Sanità, nel 2016 834mila visite con il Rao Ecco i tempi di attesa per ogni prestazione
Meno male si sta più si aspetta. E se si ritiene che il medico si sbagli non assegnando una priorità Rao e il dolore sia preoccupante e insopportabile si può comunque mettere mano al portafoglio e «saltare la fila», affidandosi alle visite in libera professione.
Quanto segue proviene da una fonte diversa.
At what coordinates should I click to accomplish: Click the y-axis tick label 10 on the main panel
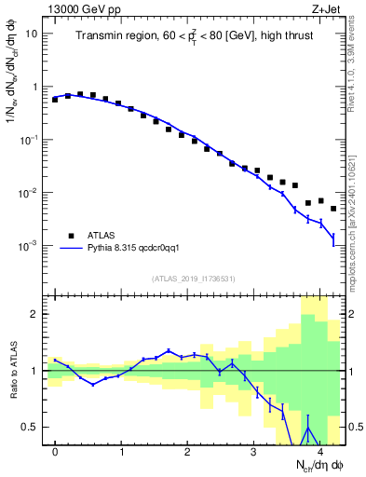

L’azienda sanitaria ha fornito una serie di tabelle che riguardano i tempi di attesa dei pazienti. Estrapolare dei dati non è facile, perché le variabili sono molte: prima di tutto la presenza o meno del cosiddetto codice Rao. Se il medico di base lo prescrive allo specialista i tempi di attesa sono minimi: si va da 1 giorno di media nel 2016 per i 12.032 che hanno presentato un Rao A ai 5 per i 57.803 che hanno un Rao B. In totale l’anno scorso sono state prenotate con Rao 834.010 visite. Indicativamente un paziente su dieci in media accede alle prestazioni a pagamento.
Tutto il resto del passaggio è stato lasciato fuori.